Current Catalog Description

Overview of modern data mining techniques: data cleaning; attribute and subset selection; model construction, evaluation and application. Fundamental mathematics and algorithms for decision trees, covering algorithms, association mining, statistical modeling, linear models, neural networks, instance-based learning and clustering covered. Practical design, implementation, application and evaluation of data mining techniques in class projects. Credit will not be given for both CSE 347 and CSE 447. Prerequisites: CSE 017 and (CSE 160 or CSE 326) and (MATH 231 or ECO 045 or ISE 121)

Instructor: Lifang He (Spring 2022)

Textbook

Tan, Steinbach, Karpatne & Kumar,  "Introduction to Data Mining", 2nd Ed., Pearson (2018), ISBN 978-0133128901

 

References

None

COURSE OUTCOMES

Student will have:

  1. Understanding the principles of data mining.
  2. Be aware of the challenges that arise in data mining.
  3. Know a range of techniques for data mining and where they can be applied.
  4. Become aware of ethical issues that are present in data mining applications.

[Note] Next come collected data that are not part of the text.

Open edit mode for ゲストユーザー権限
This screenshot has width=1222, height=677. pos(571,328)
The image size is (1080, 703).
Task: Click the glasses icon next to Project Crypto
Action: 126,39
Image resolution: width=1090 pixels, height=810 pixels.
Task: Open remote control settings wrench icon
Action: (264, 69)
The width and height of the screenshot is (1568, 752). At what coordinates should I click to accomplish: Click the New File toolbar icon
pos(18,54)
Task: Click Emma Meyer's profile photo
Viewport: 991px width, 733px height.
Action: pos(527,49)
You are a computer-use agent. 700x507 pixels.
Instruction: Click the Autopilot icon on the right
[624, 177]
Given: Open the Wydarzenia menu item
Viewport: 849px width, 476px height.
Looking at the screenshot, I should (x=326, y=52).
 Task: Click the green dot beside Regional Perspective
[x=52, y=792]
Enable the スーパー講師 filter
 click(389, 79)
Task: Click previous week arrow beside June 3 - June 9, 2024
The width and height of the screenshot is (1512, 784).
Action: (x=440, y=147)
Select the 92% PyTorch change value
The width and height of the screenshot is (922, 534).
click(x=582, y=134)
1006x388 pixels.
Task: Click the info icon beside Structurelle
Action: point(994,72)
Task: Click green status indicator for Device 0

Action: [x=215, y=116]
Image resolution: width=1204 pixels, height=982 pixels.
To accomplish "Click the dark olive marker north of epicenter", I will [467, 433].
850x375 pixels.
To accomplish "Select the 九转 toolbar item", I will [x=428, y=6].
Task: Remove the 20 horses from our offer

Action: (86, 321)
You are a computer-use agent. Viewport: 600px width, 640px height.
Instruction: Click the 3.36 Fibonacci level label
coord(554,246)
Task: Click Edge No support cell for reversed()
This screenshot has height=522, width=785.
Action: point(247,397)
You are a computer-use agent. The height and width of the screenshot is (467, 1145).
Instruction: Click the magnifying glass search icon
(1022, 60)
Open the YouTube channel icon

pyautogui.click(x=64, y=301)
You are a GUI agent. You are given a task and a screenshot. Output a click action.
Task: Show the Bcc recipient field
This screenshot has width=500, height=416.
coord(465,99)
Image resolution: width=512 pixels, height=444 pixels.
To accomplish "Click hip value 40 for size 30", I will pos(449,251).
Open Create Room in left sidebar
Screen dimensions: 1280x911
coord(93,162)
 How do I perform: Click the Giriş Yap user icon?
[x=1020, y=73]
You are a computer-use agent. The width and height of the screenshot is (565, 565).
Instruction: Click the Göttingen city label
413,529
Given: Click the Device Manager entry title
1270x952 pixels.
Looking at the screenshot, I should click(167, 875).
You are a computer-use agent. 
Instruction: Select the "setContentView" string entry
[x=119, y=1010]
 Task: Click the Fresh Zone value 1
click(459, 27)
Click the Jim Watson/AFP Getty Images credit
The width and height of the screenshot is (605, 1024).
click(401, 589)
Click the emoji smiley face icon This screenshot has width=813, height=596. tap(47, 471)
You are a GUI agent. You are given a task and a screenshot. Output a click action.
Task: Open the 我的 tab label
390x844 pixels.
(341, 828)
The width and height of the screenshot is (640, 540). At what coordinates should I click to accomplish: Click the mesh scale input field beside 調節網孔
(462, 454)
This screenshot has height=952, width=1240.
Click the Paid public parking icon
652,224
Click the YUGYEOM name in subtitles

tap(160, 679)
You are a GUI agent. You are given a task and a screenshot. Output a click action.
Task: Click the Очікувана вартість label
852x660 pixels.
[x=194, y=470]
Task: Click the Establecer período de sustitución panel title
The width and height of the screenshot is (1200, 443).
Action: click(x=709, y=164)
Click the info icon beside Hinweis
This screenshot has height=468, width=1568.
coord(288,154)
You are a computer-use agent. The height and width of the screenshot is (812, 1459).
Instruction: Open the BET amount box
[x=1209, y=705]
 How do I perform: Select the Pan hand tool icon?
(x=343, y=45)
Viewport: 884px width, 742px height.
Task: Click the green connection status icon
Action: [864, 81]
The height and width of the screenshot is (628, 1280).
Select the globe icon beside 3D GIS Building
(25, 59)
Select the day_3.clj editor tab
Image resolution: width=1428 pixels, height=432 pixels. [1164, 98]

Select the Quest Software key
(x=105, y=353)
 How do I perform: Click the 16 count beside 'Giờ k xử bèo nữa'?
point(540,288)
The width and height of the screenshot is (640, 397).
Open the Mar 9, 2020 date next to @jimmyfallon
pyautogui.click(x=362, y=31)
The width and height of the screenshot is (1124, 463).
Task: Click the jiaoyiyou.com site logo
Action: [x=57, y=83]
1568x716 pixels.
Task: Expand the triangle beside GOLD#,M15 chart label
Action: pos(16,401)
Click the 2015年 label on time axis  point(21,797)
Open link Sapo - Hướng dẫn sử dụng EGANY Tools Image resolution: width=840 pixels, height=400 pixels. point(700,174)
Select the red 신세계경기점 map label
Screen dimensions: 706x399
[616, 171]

RELATIONSHIP BETWEEN COURSE OUTCOMES AND STUDENT ENABLED CHARACTERISTICS

CSE 347 substantially supports the following student enabled characteristics

A. An ability to apply knowledge of computing and mathematics appropriate to the discipline

B. An ability to analyze a problem and identify and define the computing requirements appropriate to its solution

I. An ability to use current techniques, skills, and tools necessary for computing practices

J. An ability to apply mathematical foundations, algorithmic principles, and computer science theory in the modeling and design of computer-based systems in a way that demonstrates comprehension of the tradeoffs involved in design choices

K. An ability to apply design and development principles in the construction of software systems of varying complexity

Major Topics Covered in the Course

  • Machine learning (both shallow and deep learning) for data mining
  • Statistical modeling
  • Data preprocessing and cleaning
  • Data mining knowledge representation 
  • Attribute and subset selection
  • Instance-based learning
  • Association rule mining
  • Clustering
  • Classification/regression
  • Linear/nonlinear models
  • Outlier and anomaly detection
  • Social network analysis
  • Community detection
  • Model evaluation
  • Neural networks (image, graph)

Assessment Plan for the Course

The students are given six homework assignments that relate to the assigned readings and material presented in lectures. There is one open-book midterm exam about halfway through the course on the topics covered up to that point. There is a final course project to identify and tackle a "real-life" data mining problem. Students are required to submit a write-up and make a short oral presentation describing their work on their final projects.

How Data in the Course are Used to Assess Program Outcomes:(unless adequately covered already in the assessment discussion under Criterion 4)

Each semester I include the above data from the assessment plan for the course in my self-assessment of the course. This report is reviewed, in turn, by the Curriculum Committee.